Exercise description
Down to the last line, reproduce the data below exactly.
BEGIN Records supplied
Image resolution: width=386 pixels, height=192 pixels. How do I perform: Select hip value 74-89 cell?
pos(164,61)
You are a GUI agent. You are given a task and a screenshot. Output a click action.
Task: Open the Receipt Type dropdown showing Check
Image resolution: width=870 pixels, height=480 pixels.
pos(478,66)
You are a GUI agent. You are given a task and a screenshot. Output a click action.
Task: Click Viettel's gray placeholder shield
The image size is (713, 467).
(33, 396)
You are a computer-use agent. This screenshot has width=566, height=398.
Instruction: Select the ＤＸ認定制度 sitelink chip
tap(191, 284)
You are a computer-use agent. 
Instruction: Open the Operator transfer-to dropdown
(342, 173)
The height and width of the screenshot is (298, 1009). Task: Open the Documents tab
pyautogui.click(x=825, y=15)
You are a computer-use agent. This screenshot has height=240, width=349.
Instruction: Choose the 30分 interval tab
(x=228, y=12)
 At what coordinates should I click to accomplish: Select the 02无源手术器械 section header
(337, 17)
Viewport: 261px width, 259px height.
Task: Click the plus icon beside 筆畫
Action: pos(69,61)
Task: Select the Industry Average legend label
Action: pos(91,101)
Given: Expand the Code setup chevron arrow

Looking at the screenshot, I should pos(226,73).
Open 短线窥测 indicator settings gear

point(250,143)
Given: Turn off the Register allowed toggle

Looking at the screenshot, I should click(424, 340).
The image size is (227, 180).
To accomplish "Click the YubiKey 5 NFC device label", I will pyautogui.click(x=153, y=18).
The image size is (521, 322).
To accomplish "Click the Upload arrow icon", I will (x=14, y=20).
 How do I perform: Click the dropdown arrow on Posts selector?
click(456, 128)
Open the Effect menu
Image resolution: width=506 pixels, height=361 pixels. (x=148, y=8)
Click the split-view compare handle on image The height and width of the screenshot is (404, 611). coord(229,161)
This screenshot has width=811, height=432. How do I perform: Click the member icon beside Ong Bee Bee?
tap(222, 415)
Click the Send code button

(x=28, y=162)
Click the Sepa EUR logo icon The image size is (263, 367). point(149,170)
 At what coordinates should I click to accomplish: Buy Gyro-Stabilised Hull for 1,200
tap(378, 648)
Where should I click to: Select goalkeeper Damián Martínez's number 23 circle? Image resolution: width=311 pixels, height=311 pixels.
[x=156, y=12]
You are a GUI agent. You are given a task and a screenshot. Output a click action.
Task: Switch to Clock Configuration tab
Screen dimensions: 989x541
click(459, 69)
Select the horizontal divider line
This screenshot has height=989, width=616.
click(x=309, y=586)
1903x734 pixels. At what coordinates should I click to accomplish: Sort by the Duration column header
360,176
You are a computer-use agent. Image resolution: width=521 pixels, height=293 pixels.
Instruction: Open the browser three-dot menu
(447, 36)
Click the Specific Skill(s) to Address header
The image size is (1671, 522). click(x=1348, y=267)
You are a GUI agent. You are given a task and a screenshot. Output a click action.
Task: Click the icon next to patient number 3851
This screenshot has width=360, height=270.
END Records supplied
Response area
Image resolution: width=386 pixels, height=192 pixels. How do I perform: Select hip value 74-89 cell?
pos(164,61)
You are a GUI agent. You are given a task and a screenshot. Output a click action.
Task: Open the Receipt Type dropdown showing Check
Image resolution: width=870 pixels, height=480 pixels.
pos(478,66)
You are a GUI agent. You are given a task and a screenshot. Output a click action.
Task: Click Viettel's gray placeholder shield
The image size is (713, 467).
(33, 396)
You are a computer-use agent. This screenshot has width=566, height=398.
Instruction: Select the ＤＸ認定制度 sitelink chip
tap(191, 284)
You are a computer-use agent. 
Instruction: Open the Operator transfer-to dropdown
(342, 173)
The height and width of the screenshot is (298, 1009). Task: Open the Documents tab
pyautogui.click(x=825, y=15)
You are a computer-use agent. This screenshot has height=240, width=349.
Instruction: Choose the 30分 interval tab
(x=228, y=12)
 At what coordinates should I click to accomplish: Select the 02无源手术器械 section header
(337, 17)
Viewport: 261px width, 259px height.
Task: Click the plus icon beside 筆畫
Action: pos(69,61)
Task: Select the Industry Average legend label
Action: pos(91,101)
Given: Expand the Code setup chevron arrow

Looking at the screenshot, I should pos(226,73).
Open 短线窥测 indicator settings gear

point(250,143)
Given: Turn off the Register allowed toggle

Looking at the screenshot, I should click(424, 340).
The image size is (227, 180).
To accomplish "Click the YubiKey 5 NFC device label", I will pyautogui.click(x=153, y=18).
The image size is (521, 322).
To accomplish "Click the Upload arrow icon", I will (x=14, y=20).
 How do I perform: Click the dropdown arrow on Posts selector?
click(456, 128)
Open the Effect menu
Image resolution: width=506 pixels, height=361 pixels. (x=148, y=8)
Click the split-view compare handle on image The height and width of the screenshot is (404, 611). coord(229,161)
This screenshot has width=811, height=432. How do I perform: Click the member icon beside Ong Bee Bee?
tap(222, 415)
Click the Send code button

(x=28, y=162)
Click the Sepa EUR logo icon The image size is (263, 367). point(149,170)
 At what coordinates should I click to accomplish: Buy Gyro-Stabilised Hull for 1,200
tap(378, 648)
Where should I click to: Select goalkeeper Damián Martínez's number 23 circle? Image resolution: width=311 pixels, height=311 pixels.
[x=156, y=12]
You are a GUI agent. You are given a task and a screenshot. Output a click action.
Task: Switch to Clock Configuration tab
Screen dimensions: 989x541
click(459, 69)
Select the horizontal divider line
This screenshot has height=989, width=616.
click(x=309, y=586)
1903x734 pixels. At what coordinates should I click to accomplish: Sort by the Duration column header
360,176
You are a computer-use agent. Image resolution: width=521 pixels, height=293 pixels.
Instruction: Open the browser three-dot menu
(447, 36)
Click the Specific Skill(s) to Address header
The image size is (1671, 522). click(x=1348, y=267)
You are a GUI agent. You are given a task and a screenshot. Output a click action.
Task: Click the icon next to patient number 3851
This screenshot has width=360, height=270.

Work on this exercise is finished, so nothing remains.